Text shown:
The CASE Act and the Copyright Claims Board (CCB): A Brief Review

In 2020, Congress passed a law called the “Copyright Alternative in Small-Claims Enforcement Act of 2020, known as the “CASE Act.”   The CASE Act creates a Copyright Claims Board (CCB) that operates through the U.S. Copyright Office instead of the federal judicial branch, to decide “small claims” copyright infringement actions via a quicker, less expensive process than is required in federal court.  

The CCB was established to provide creators and small businesses with an alternate forum to challenge copyright infringement, a process that is sometimes cost-prohibitive for authors, artists, photographers, musicians, and other content producers working in creative industries.  

The US Copyright Office allows for libraries and archives to opt out of all CCB proceedings in advance, before anyone files a claim against them or their employees who are acting in the scope of their employment.  The Copyright Office maintains a public list of the libraries and archives that have opted out of all proceedings.  University Libraries at Appalachian State University is one of many libraries on this list.

Set exercise: Write the next part of the review of the CASE Act and the Copyright Claims Board above, picking up after its last sentence.

Provided material:
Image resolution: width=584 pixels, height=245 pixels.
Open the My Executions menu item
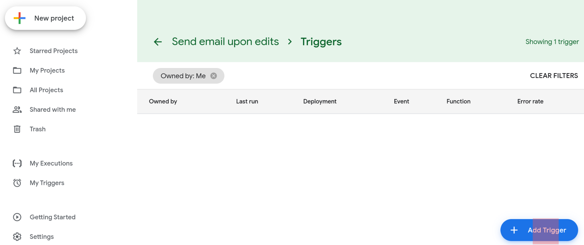click(x=51, y=163)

Task response:
Opponents of the CCB suggest that the creation of a “small claims court” may incentivize copyright trolls to target, threaten, and extort settlement money from unsuspecting individuals who repost or reuse copyrighted content without the permission of the rightsholder.  However, the Copyright Office created rules to deter trolling behavior, such as limiting the number of claims that can be filed in any given year.     

According to scholars who have conducted empirical research on the CCB’s operations, the CCB received 487 claims in its first year (2022 – 2023).  Out of this number, only 43 claims survived the CCB’s process to make it to the “active phase” – the portion of the proceedings that start from the end of the opt-out period and continue until a final determination is issued.  On the other hand, 302 claims were closed or dismissed for various reasons, such as lack of a compliant claim, lack of valid service, or the respondent opted out of the CCB’s proceedings.  In its first year, the CCB also issued only one “final determination” – a ruling as to who actually wins the case and the reasons for the CCB’s findings.  

According to this data, scholars argue that the CCB system is slow and inefficient for most claimants.  It is too early to conclude whether or not the process for filing a claim will become easier over time as claimants become more familiar with the rules and procedures or whether claimants decide to abandon CCB infringement claims altogether due to the complexities related to dealing with the CCB.  Furthermore, the CCB’s impact on libraries, archives, and other cultural heritage institutions remains to be seen.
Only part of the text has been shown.